El autismo es un trastorno muy heterogéneo, y se caracteriza por:

  • alteraciones en las interacciones sociales,
  • problemas de comunicación (lenguaje y comunicación no verbal),
  • problemas de conducta: repertorio de intereses y actividades restringido y repetitivo (estereotipias: tendencia a repetir los mismos gestos, palabras o comportamientos), y
  • reacciones sensoriales inusuales.

El desarrollo de tratamientos dirigidos específicamente a los trastornos graves relacionados con el autismo se ve obstaculizado por el conocimiento fragmentado de los mecanismos genéticos y moleculares subyacentes.

Por tanto, las personas afectadas pueden recurrir a tratamientos para posibles comorbilidades, como los trastornos del sueño o la epilepsia, pero no existe un tratamiento que pueda mejorar tanto los trastornos de conducta como las alteraciones en las interacciones sociales asociadas.

Entre las vías presentadas para explicar el desarrollo del TEA, se encuentra la de una disfunción del glutamato, el principal neurotransmisor excitatorio del sistema nervioso central. Los estudios han sugerido recientemente que los receptores de glutamato “mGluR5” se expresan en cantidades aumentadas en ciertas regiones del cerebro en personas con TEA.

Un equipo dirigido por Frédérique Bonnet-Brilhaut de la Universidad de Tours (Inserm) buscó caracterizar mejor las disfunciones del glutamato en el cerebro de adultos con TEA.
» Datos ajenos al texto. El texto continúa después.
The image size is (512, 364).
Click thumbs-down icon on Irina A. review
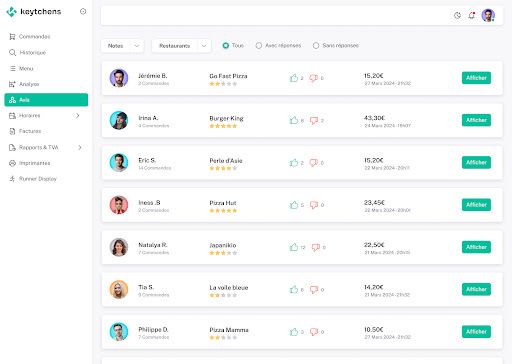(314, 120)
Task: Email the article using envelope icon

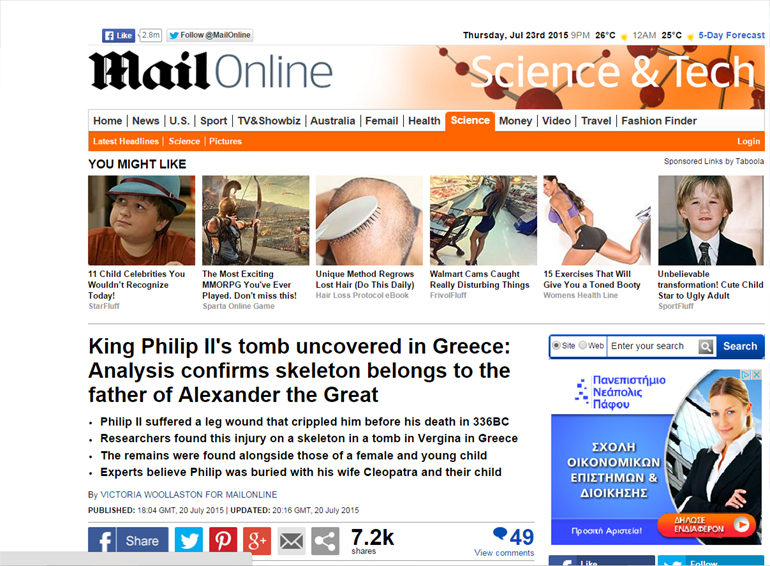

Primero, cuantificaron los niveles de glutamato en el cortex cingulado de 12 adultos con TEA y 14 adultos sin TEA (participantes “control”). En segundo lugar, observaron la expresión de los receptores mGluR5 en los cerebros de los participantes.

Los niveles de glutamato fueron muy heterogéneos en adultos con TEA. Por el contrario, la cantidad de receptores mGluR5 expresados fue particularmente alta en los cerebros de todos estos participantes, en comparación con los controles.

A continuación, para comprender mejor cómo varía la cantidad de mGluR5 en las diferentes etapas del desarrollo, el equipo también cuantificó estos receptores en el cerebro de ratas jóvenes: modelos animales de TEA y animales de “control”.

Los análisis muestran que las cantidades de mGluR5 de “ratas TEA” y “ratas de control” no difirieron durante la infancia. Sin embargo, durante la adolescencia, estos receptores estaban presentes en mayor cantidad en ciertas regiones del cerebro de las “ratas con TEA”.

El hecho de que los receptores mGluR5 se expresen en grandes cantidades en los adultos con TEA que participaron en el estudio, pero no en las primeas etapas de desarrollo en los modelos animales, sugiere que la sobreexpresión de estos receptores no sería una causa de este trastorno, sino más bien una consecuencia que iría apareciendo paulatinamente a lo largo de la vida.

Nuestros resultados sugieren que los cambios en la cantidad de receptores mGluR5 expresados en el desarrollo pueden ser un mecanismo compensatorio en respuesta a disfunciones temprana de los sistemas de comunicación cerebral, en lugar de un elemento principal que impulsa el desarrollo de TEA”, explica Frédérique Bonnet-Brilhault.

Este trabajo apunta a la necesaria comprensión de la trayectoria de desarrollo de cada individuo con TEA para poder distinguir las causas de los mecanismos de adaptación”, concluye la nota de prensa del Inserm.